How Dealers Electrical Supply Wins Without Showing Its Numbers
Dealers Electrical Supply, #24 on the 2025 MDM Top Distributors electrical list, has run 80 years as a private, employee-owned firm that never discloses revenue.

Part of Distributor Playbooks — strategy teardowns of every company on the 2025 MDM Top Distributors lists.
Dealers Electrical Supply Company sits at #24 on the 2025 MDM Top Distributors electrical list, the annual ranking Modern Distribution Management runs of North America's largest wholesale distributors. It has appeared on that list for years without ever reporting a revenue figure. That is not an oversight. It is the whole operating philosophy of a company that has spent 80 years building scale in public while keeping its books entirely private.
A branch map that follows the drill bit, not the census
Dealers was founded in Waco, Texas, in 1946, according to the company's own archived corporate history. By 2010 it had grown to 59 branches across Texas, New Mexico, and Oklahoma. Today, per its current company profile, it runs roughly 55 branches spread across Texas, Oklahoma, New Mexico, Illinois, North Dakota, and Wyoming.
Read that expansion list again. Outside of Illinois, every state Dealers added since 2010 sits on top of an active shale play or drilling basin: the Permian in West Texas and New Mexico, the Bakken in North Dakota, the Powder River Basin in Wyoming. A distributor that started as a central-Texas wholesaler grew by chasing wellheads, compressor stations, and the utility and municipal work that follows an oilfield boom into town, not by chasing population density.
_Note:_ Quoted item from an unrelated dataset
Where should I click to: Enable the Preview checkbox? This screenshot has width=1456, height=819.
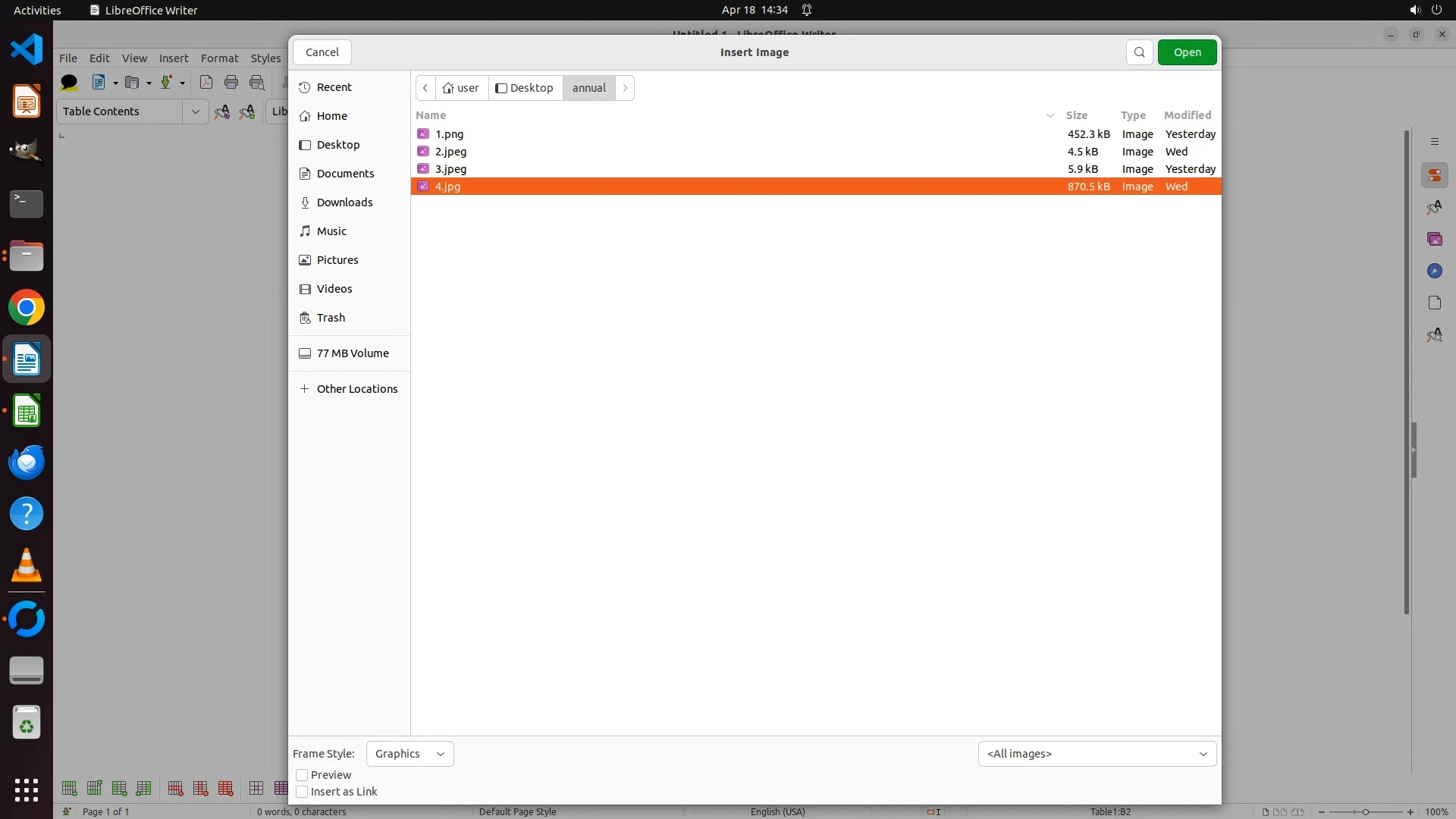[302, 775]
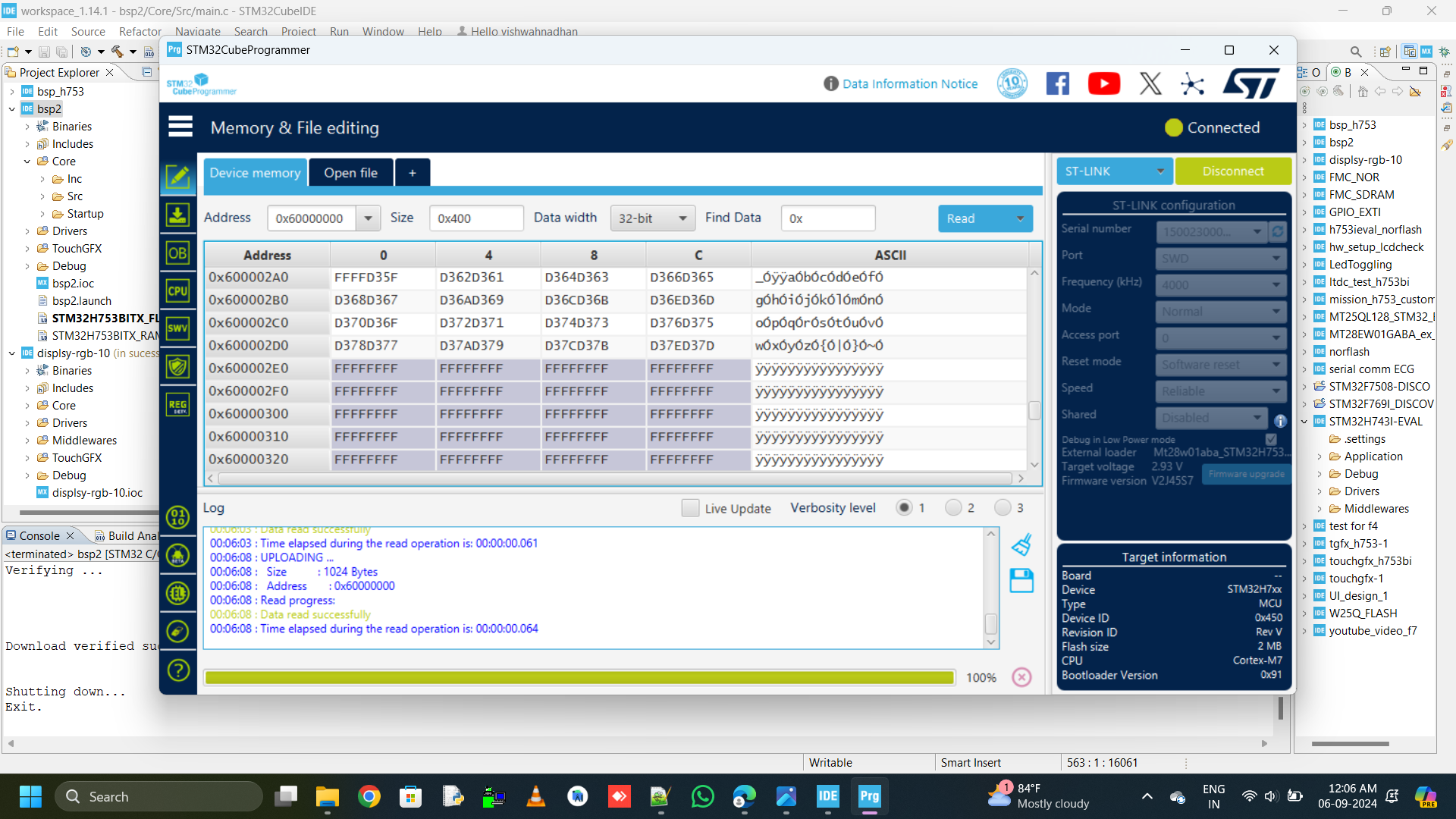
Task: Select the Erasing & Programming tool
Action: [x=177, y=215]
Most electrical distributors expand toward metros, because that is where the construction permits and the data-center buildouts are. Dealers built its footprint around commodity cycles instead, which is a much less common bet and a much more volatile one.
Ownership is the actual moat
The MDM profile lists Scott Bracey as President and CEO and marks every revenue line, going back years, as not available. That consistency matters. Electrical distribution has been one of the most acquisitive corners of industrial distribution for two decades: Sonepar, Rexel, and WESCO have rolled up hundreds of regional wholesalers, and private equity has taken a run at most of the ones that got away. Dealers has stayed independent through all of it by being structured in a way that makes acquisition hard to pitch to insiders: it describes itself, in its own words, as "privately held" and "employee owned."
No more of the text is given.